Mit 14 Zählern liegen die Roten Teufel einen Punkt vor München und nur drei hinter dem derzeitigen Tabellenführer 1. FC Köln, bei dem es vor einer Woche zum Runjaic-Einstand ein 0:0 gegeben hatte. Dazwischen hatte Lautern in der zweiten Runde des DFB-Pokals vor heimischer Kulisse den Bundesligisten Hertha BSC bezwungen.

Trainer Marco Kurz gerät in Ingolstadt immer mehr unter Druck. Der FCI kassierte gegen FC St. Pauli, das seinen ersten Auswärtssieg feierte, schon die siebte Niederlage der Saison und bleibt Tabellenletzter.

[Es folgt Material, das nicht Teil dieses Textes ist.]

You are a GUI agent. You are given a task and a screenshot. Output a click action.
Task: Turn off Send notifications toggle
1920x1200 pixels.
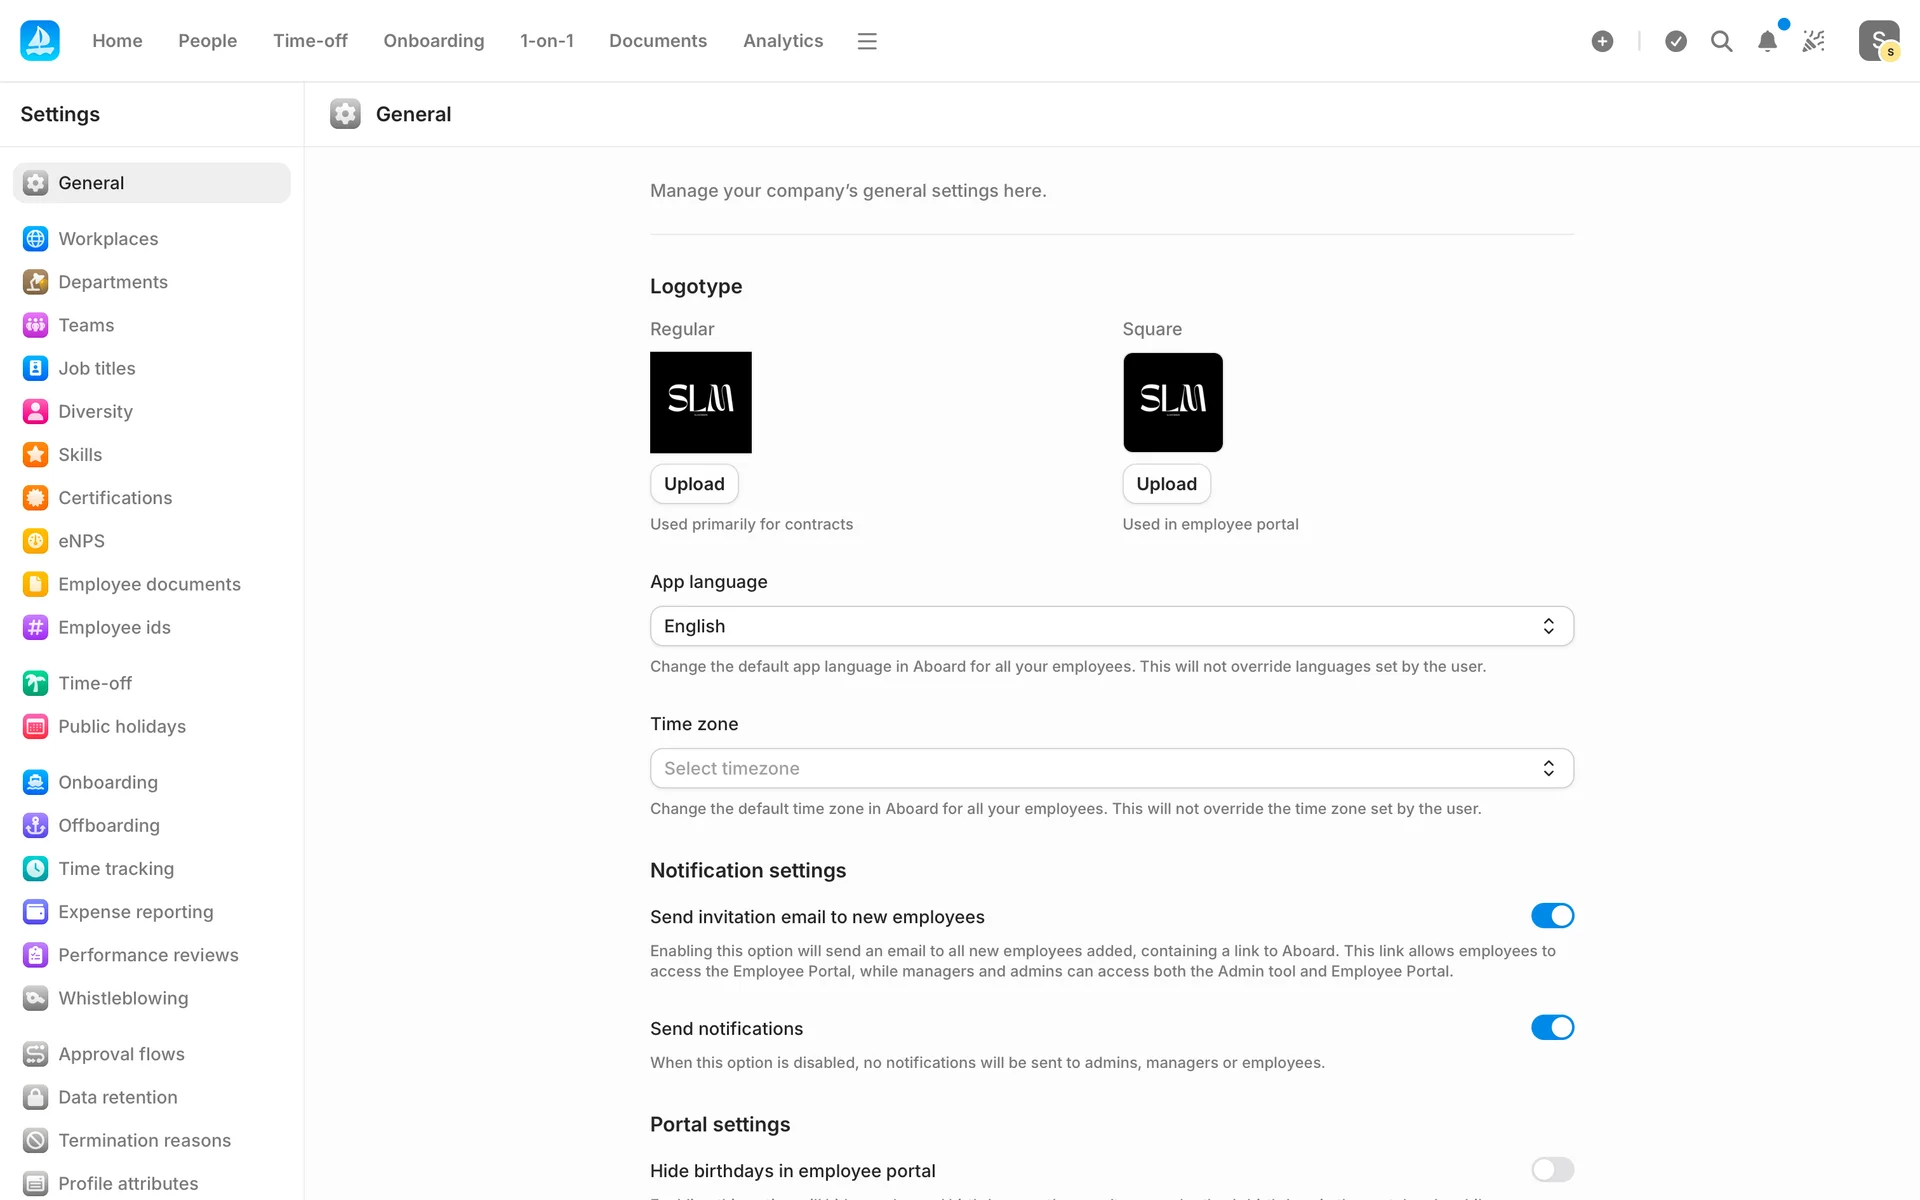tap(1552, 1028)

„Es wird eng, wenn wir nicht punkten!“, hatte Vorstandschef Peter Jackwert vor dem Spiel über Kurz gesagt. Nach der erneut schwachen Leistung gegen die Hamburger wackelt der Stuhl des früheren Profis bedenklich. Vor 7688 Zuschauern im Audi Sportpark zeigte St. Pauli eine ordentliche Vorstellung. Ein Traumtor von Fin Bartels (45.+2) und Florian Kringe, der nach einem von ihm selbst verschossenen Foulelfmeter im Nachschuss traf (86.), brachten St. Pauli den ersten Dreier auf fremdem Platz seit dem 19. Mai. Marvin Matip hatte für Ingolstadt zwischenzeitlich unverdient ausgeglichen (80.).

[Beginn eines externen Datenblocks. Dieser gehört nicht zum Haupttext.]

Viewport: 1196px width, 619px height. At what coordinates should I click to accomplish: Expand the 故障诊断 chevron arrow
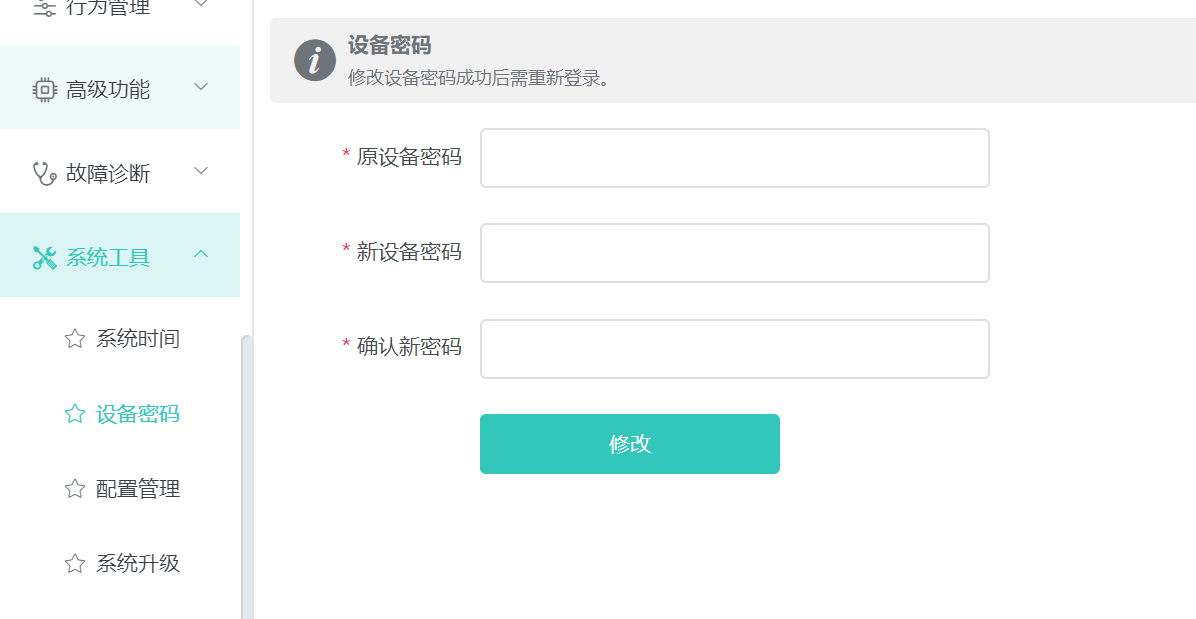[201, 171]
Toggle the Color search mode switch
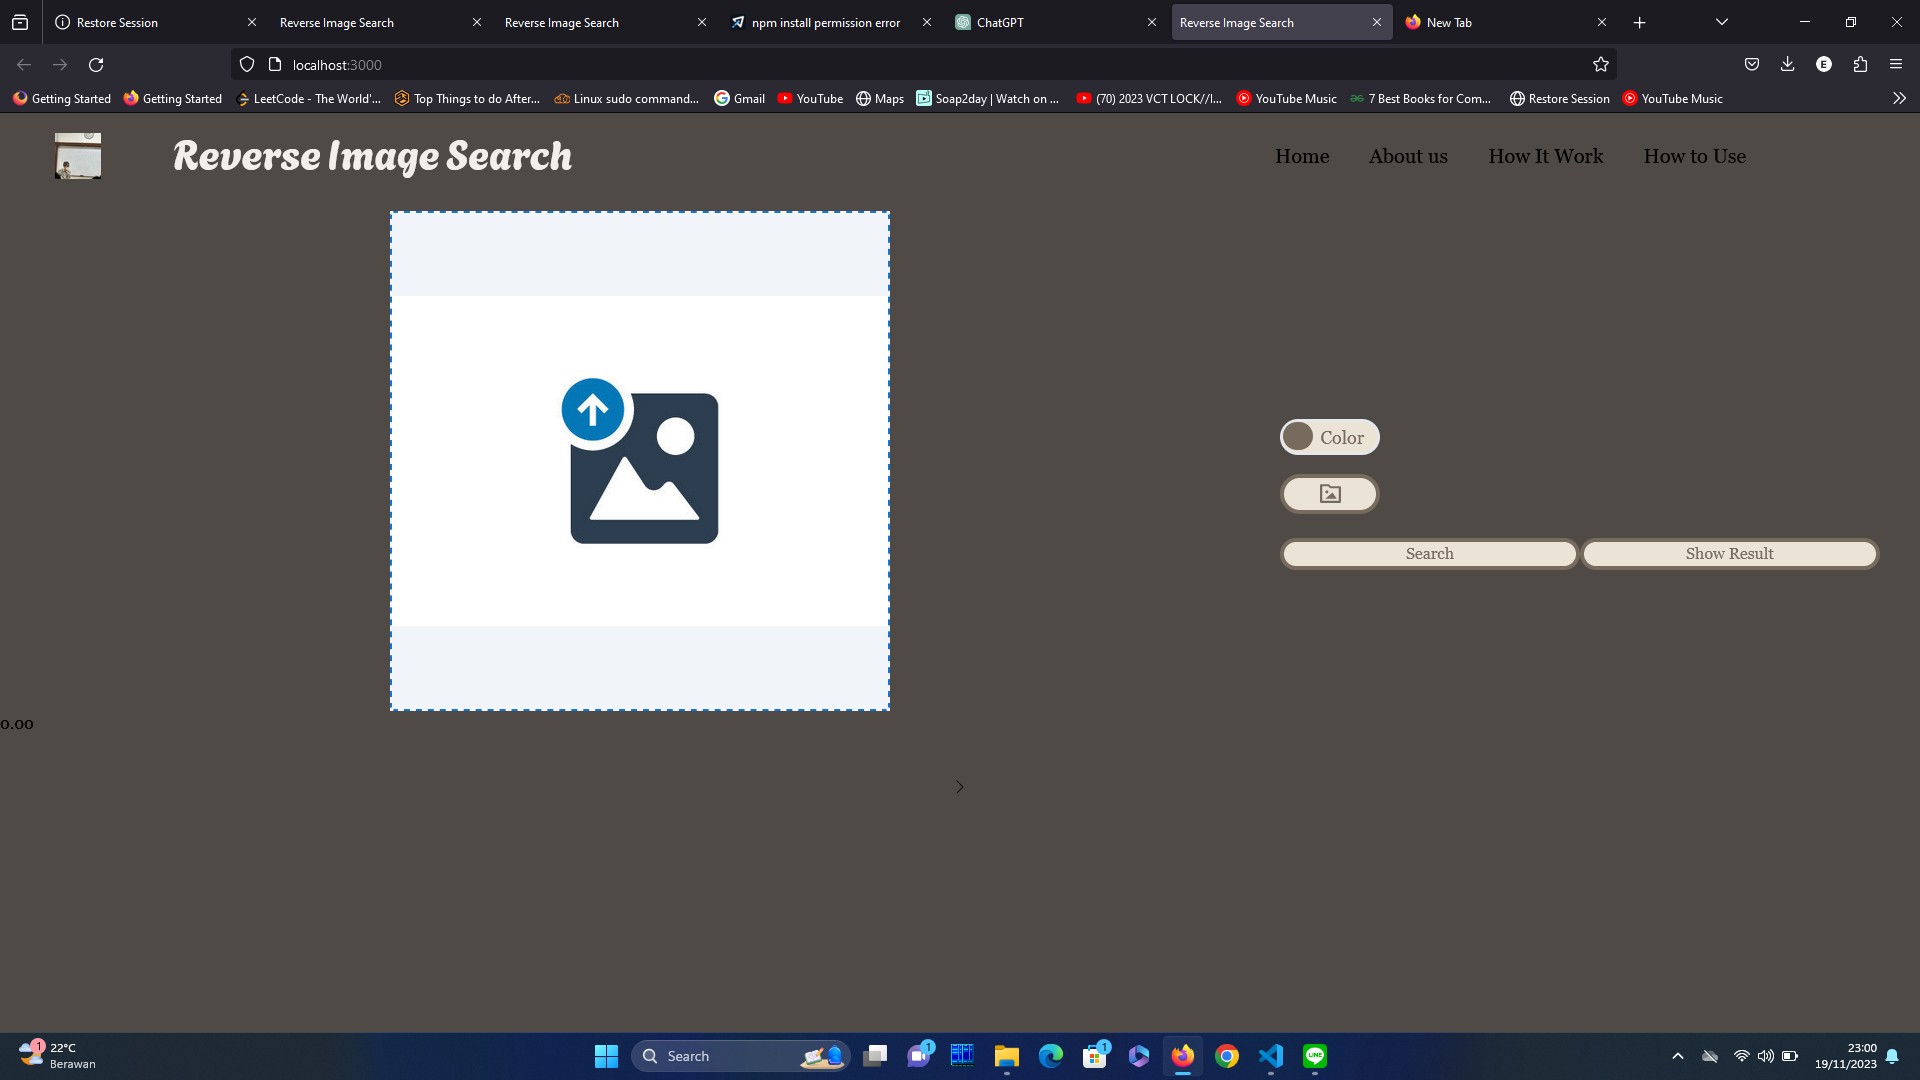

Nicky Adler hat Sandhausen in der vierten Minute der Nachspielzeit noch einen Sieg gegen den VfL Bochum beschert. Der Einwechselspieler erzielte den entscheidenden Treffer in der Nachspielzeit. Lange Zeit konnten sich die Bochumer bei Ersatz-Torhüter Michael Esser bedanken, der wenige Sekunden nach seiner Einwechslung einen Foulelfmeter von Julian Schauerte (76.) parierte und das Unentschieden zunächst festhielt. Beim Adler-Schuss war er aber machtlos. Esser war für Stammtorhüter Andreas Luthe ins Spiel gekommen, der nach einer rüden Attacke gegen Sandhausens Ranisav Jovanovic wegen einer Notbremse die Rote Karte (73.) gesehen hatte.